Quant à l’appel incident de la SOC.2 tendant à la condamnation de la SOC.1 aux frais d’avocat tant de la première instance que de l’instance d’appel, demande contestée par la SOC.1 , il y a lieu de rappeler que les frais et honoraires d’avocat peuvent donner lieu à indemnisation sur base de la responsabilité civile de droit commun en dehors de l’indemnité de procédure. Dans son arrêt du 9 février 2012, la Cour de Cassation a, en effet, retenu que les frais non compris dans les dépens, donc également les honoraires d’avocat, constituent un préjudice réparable sur base de la responsabilité pour faute des articles 1382 et 1383 du code civil.
En l’espèce, la SOC.2 a certes dû faire appel à un avocat pour faire valoir ses moyens de défense. Néanmoins, dans la mesure où le montant des frais et honoraires mis en compte ne saurait dépasser celui normalement demandé dans le cadre d’une affaire de même espèce, d’après les critères d’appréciation en usage et dans la limite des prestations effectivement fournies, la SOC.2 , se contentant de verser des demandes d’acomptes tant pour la première instance que
pour l’instance d’appel, reste en défaut de fournir des précisions quant au coût des prestations fournies, de sorte que cette demande n’est pas justifiée, la relation causale entre le comportement fautif et le préjudice invoqué n’étant pas établie.

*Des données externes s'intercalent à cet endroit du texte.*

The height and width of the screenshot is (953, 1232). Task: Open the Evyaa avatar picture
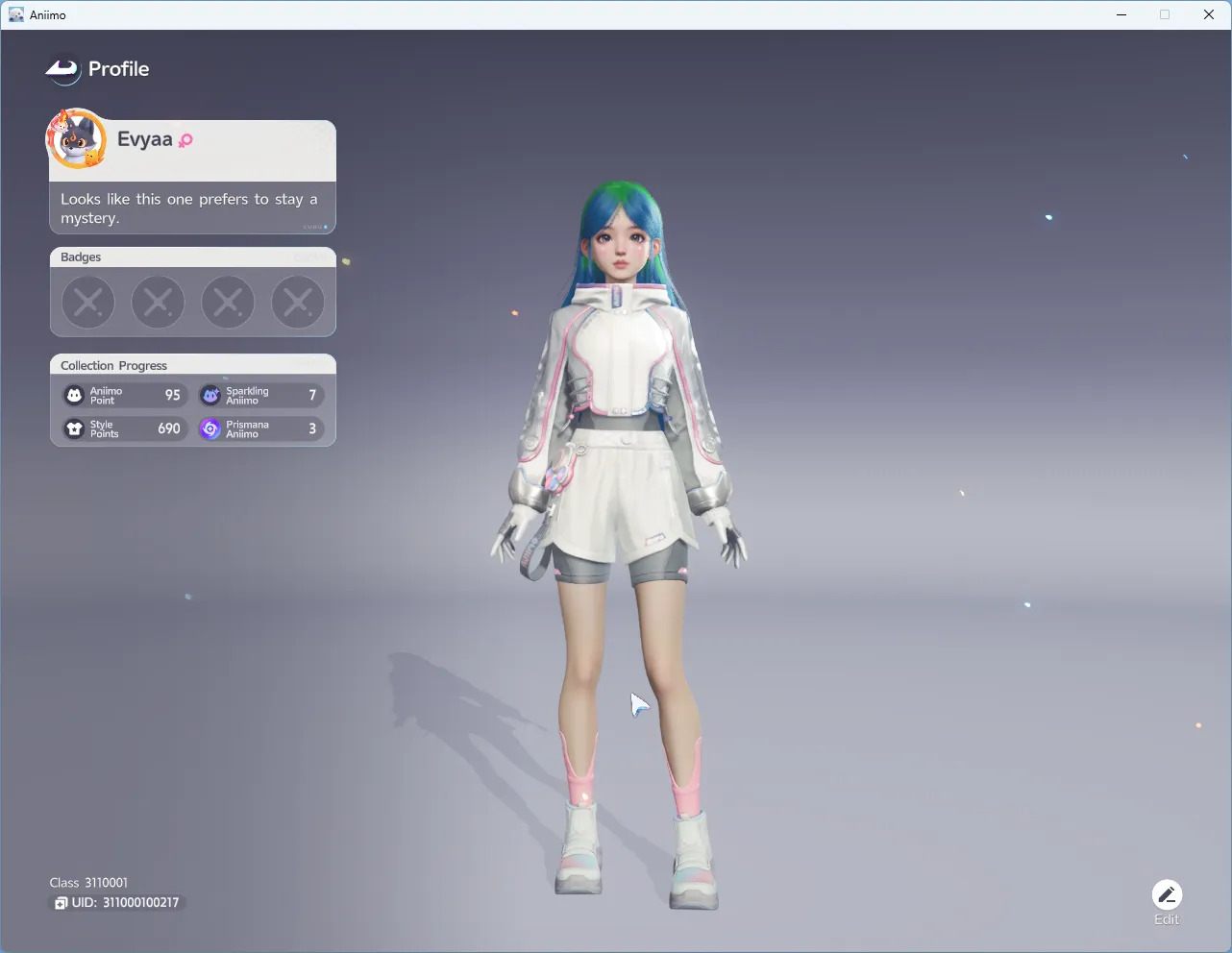pos(76,139)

En l’absence de preuve d’une mauvaise foi dans le chef de la société SOC.1, voire d’une faute dans son chef dans l’exercice de son action en justice, la SOC.2 est encore à débouter de sa demande en dommages-intérêts pour procédure abusive et vexatoire.
Succombant en appel, la demande de la société SOC.1 en allocation d’une indemnité de procédure n’est pas fondée.
En revanche, étant donné qu’il serait inéquitable de laisser à la charge de la SOC.2 les sommes exposées par elle et non comprises dans les dépens, il y a lieu de confirmer le jugement déféré en ce qu’il a condamné la SOC.1 à payer à la SOC.2 une indemnité de procédure de 1.500 euros. Pour les mêmes motifs, il y a encore lieu de condamner la SOC.1 au paiement d’une indemnité de procédure de 2.500 euros pour l’instance d’appel.
La condition d’iniquité n’étant pas établie dans son chef, A.) est à débouter de sa demande en octroi d’une indemnité de procédure pour l’instance d’appel.
Il y a finalement lieu de déclarer le présent arrêt commun à la SOC.3 .
La SOC.3 n’ayant pas comparu, mais l’acte de signification d’appel ayant été réceptionné par une personne habilitée à le recevoir, il y a lieu de statuer contradictoirement à son égard.
P A R C E S M O T I F S
la Cour d’appel, deuxième chambre, siégeant en matière civile, statuant contradictoirement, le magistrat de la mise en état entendu en son rapport, reçoit les appels principaux et l’appel incident en la forme, dit l’appel de A.) fondé, réformant,
dit les demandes de la SOC.1 dirigées contre A.) non fondées,
confirme le jugement entrepris pour le surplus,
dit la demande de la SOC.2 en paiement de frais d’avocats en instance d’appel, sur base de la responsabilité délictuelle, non fondée,
condamne la SOC.1 à payer à la SOC.2 une indemnité de procédure de 2.500 euros pour l’instance d’appel, déboute la SOC.1 et A.) de leurs demandes respectives en obtention d’une indemnité de procédure,
déclare le présent arrêt commun à la SOC.3 ,
condamne la SOC.1 aux frais et dépens de l’instance d’appel et en ordonne la distraction au profit de Maître KRIEGER et de Maître THIELEN sur leurs affirmations de droit.